Itu sebabnya mengapa anak harus dididik oleh orang tua, karena orang tua adalah yang disatukan menjadi satu. Pernikahan membuat 2 pripadi menjadi 1. Alkitab mengatakan “mereka bukan lagi 2, tetapi menjadi 1”. Itu sebabnya ketika anak diajar oleh orang tua, mereka bukan hanya mendapatkan pengertian tentang siapa Tuhan, orang tua bukan hanya mengajarkan Allah itu siapa, apa yang dikerjakan Allah sepanjang sejarah, tapi orang tua dengan keberadaannya sendiri membuat anak melihat “oh, orang tuaku ada papa dan mama, mereka 2, tapi sehati, mereka kompak, mereka saling mengasihi, mereka mempunyai kebijaksanaan yang sama, mereka menjadi 1”. Banyak bayang-bayang tentang Tritunggal tersebar di seluruh Alkitab tetapi manusia tidak bisa mengerti sampai Kristus datang. Lalu dalam Injil Yohanes mengatakan “Aku adalah satu dengan Bapa”, waktu Filipus tanya “tunjukkanlah Bapa itu kepada kami, kami ingin tahu Bapa itu siapa”, lalu Yesus mengatakan “kamu sudah lama bersama dengan Aku, masih jugakah kamu belum mengerti bahwa kalau engkau melihat Aku, engkau sudah melihat Allah. Kalau engkau melihat Aku, engkau melihat Allah, sebab Aku berada di dalam Bapa dan Bapa di dalam Aku”. Tuhan Yesus dengan berani mengatakan Aku dan Bapa adalah satu. Kita tidak bisa mengatakan aku dan Bapa adalah satu, kalau kita tidak di dalam Kristus. Kristuslah yang satu dengan Bapa, berarti ada pengertian tentang Tritunggal. Konsep Tritunggal ini sangat membingungkan banyak orang sepanjang sejarah, tetapi ada satu orang bernama Gregory dari Nissa. Gregory dari Nissa mengatakan sebenarnya kalau kita mau mengerti secara proposisi secara kalimat, tidak mungkin ada pengertian lain selain Tritunggal. Dia mengatakan kalau Yesus adalah Allah maka Dia adalah Allah yang sejati, Allah yang memenuhi segala sesuatu. Kalau Roh Kudus adalah Allah maka Roh Kudus adalah Allah yang sejati, yang memenuhi segala sesuatu. Kalau Bapa adalah Allah maka Dia adalah Allah yang sejati, yang memenuhi segala sesuatu. Kalau saya dan manusia lain, kita tidak mungkin menjadi satu dengan utuh seperti Allah Tritunggal.

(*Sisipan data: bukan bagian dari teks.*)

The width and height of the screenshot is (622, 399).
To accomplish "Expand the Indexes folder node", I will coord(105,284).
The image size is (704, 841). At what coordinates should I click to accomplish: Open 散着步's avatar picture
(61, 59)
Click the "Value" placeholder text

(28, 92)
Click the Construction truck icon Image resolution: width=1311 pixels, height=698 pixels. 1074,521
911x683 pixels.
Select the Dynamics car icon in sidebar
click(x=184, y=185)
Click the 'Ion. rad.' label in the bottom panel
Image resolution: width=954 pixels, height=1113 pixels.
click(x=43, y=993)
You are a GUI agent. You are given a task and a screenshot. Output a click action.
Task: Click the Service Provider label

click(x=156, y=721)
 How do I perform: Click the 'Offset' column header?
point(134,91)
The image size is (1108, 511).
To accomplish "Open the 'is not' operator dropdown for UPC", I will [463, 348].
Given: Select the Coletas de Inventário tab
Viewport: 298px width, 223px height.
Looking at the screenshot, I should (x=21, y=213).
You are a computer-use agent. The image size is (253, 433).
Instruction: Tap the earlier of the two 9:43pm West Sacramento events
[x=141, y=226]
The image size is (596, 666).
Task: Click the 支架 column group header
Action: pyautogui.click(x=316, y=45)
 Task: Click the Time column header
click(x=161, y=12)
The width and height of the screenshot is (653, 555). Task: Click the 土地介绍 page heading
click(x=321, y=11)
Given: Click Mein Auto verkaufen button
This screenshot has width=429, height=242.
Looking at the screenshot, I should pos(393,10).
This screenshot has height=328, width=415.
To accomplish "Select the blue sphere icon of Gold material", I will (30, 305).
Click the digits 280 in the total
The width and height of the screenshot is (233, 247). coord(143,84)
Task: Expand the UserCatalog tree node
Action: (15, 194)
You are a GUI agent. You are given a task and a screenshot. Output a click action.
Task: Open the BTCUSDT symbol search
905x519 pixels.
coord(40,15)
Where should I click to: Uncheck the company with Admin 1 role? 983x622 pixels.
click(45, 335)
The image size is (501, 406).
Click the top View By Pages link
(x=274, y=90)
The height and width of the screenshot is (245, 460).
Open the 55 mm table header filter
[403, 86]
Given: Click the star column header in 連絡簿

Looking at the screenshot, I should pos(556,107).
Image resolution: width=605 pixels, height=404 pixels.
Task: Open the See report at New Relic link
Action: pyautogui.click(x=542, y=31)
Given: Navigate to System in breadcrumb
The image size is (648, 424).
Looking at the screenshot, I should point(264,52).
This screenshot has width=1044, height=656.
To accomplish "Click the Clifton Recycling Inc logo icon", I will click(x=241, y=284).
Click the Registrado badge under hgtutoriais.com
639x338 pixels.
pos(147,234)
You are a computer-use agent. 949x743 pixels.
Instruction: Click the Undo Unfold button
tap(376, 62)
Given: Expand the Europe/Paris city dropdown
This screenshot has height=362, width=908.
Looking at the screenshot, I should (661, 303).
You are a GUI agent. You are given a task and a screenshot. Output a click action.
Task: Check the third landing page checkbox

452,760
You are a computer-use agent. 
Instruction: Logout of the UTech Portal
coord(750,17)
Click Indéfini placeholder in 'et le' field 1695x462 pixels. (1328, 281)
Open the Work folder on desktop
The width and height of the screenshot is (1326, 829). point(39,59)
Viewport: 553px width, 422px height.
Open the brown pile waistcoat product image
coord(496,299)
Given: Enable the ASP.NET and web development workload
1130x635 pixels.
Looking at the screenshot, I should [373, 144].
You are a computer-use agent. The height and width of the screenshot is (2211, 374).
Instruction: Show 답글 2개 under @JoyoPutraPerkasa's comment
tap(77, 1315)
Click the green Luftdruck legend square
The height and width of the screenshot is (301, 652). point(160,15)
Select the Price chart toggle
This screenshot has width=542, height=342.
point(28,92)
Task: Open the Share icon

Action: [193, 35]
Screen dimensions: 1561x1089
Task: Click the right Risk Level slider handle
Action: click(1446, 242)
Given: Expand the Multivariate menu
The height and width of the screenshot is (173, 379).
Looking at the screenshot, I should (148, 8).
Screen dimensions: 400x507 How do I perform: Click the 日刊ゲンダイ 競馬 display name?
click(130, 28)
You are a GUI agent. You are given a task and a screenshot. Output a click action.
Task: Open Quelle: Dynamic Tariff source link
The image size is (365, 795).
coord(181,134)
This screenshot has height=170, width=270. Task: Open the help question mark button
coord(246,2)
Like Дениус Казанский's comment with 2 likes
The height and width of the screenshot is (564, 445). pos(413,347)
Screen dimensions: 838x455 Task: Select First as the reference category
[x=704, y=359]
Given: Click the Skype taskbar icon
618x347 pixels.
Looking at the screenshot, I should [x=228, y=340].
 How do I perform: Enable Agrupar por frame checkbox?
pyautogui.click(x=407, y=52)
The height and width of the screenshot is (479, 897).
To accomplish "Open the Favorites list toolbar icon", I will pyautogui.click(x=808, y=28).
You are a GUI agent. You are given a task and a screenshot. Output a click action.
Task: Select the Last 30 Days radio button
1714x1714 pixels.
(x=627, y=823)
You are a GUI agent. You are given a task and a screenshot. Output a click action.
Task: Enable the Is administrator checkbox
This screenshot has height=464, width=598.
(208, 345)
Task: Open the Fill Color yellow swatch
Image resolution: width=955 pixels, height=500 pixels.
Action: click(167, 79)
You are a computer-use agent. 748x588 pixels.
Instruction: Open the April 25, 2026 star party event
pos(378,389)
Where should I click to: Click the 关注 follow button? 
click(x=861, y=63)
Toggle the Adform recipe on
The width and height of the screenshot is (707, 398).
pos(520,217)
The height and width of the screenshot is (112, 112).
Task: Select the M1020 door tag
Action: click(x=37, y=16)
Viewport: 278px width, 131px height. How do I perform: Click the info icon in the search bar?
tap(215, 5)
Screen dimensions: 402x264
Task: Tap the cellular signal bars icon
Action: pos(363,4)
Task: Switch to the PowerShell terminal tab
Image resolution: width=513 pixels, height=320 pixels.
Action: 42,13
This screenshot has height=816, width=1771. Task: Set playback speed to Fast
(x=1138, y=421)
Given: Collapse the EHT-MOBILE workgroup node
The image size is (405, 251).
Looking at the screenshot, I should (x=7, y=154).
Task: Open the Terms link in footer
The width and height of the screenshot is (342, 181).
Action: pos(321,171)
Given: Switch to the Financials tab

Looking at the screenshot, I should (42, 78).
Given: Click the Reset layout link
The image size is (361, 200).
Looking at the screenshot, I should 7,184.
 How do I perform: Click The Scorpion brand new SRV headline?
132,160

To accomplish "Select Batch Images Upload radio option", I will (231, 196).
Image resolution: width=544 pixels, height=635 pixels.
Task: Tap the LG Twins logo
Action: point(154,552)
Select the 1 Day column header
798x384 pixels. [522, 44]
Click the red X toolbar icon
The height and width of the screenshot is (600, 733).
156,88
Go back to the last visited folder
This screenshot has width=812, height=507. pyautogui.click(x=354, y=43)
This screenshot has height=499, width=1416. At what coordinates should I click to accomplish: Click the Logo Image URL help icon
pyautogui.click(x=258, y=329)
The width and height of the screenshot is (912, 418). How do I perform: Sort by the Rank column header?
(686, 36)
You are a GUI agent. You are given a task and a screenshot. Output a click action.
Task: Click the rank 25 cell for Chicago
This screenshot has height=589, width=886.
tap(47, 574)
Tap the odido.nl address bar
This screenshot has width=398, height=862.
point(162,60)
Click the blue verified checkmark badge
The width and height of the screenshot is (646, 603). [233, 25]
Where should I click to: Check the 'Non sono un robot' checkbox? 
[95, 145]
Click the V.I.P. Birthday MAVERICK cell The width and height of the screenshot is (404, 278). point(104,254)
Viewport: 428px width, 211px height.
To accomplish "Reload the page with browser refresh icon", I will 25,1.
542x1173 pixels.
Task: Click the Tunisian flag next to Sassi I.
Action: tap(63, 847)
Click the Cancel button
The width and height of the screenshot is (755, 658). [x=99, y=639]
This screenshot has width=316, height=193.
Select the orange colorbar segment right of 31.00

Gregory dari Nissa mengatakan karena kita dihalangi oleh fisik, saya ada di sini, Saudara ada di tempat itu, tapi Allah tidak dibatasi dengan tempat, Allah tidak dibatasi oleh keterbatasan ruang, Allah Maha hadir. Kalau Bapa ada, Anak ada, Roh Kudus ada maka keberadaan mereka kalau dalam pikiran kita yang terbatas, akan memenuhi segala sesuatu. Kalau keberadaan mereka memenuhi segala sesuatu, apakah mungkin ada 3 Allah? tidak mungkin, berarti Allah 1. Tapi kalau Allah adalah 1, Yesus juga Allah, Roh Kudus juga Allah, berarti Allah adalah Tritunggal. Mengapa doktrin yang sepertinya begitu aneh, dirumuskan dari Alkitab, dipercayai gereja sejak abad ke-4 setelah itu bertahan terus sampai saat ini meskipun di tengah banyak serangan. Ini merupakan ujian waktu, Saudara mempercayai sesuatu yang palsu, mempercayai sesuatu yang bohong, maka ketidak-konsistenan dalam Saudara makin lama makin terlihat. Tetapi ketika kita mempercayai Tritunggal, makin lama makin jelas relevansinya dalam kehidupan manusia. Dalam Tritunggal kita melihat bahwa manusia harus belajar bersosialisasi, belajar berelasi, belajar mengerti bahwa ada banyak manusia tetapi tetap harus menjadi 1.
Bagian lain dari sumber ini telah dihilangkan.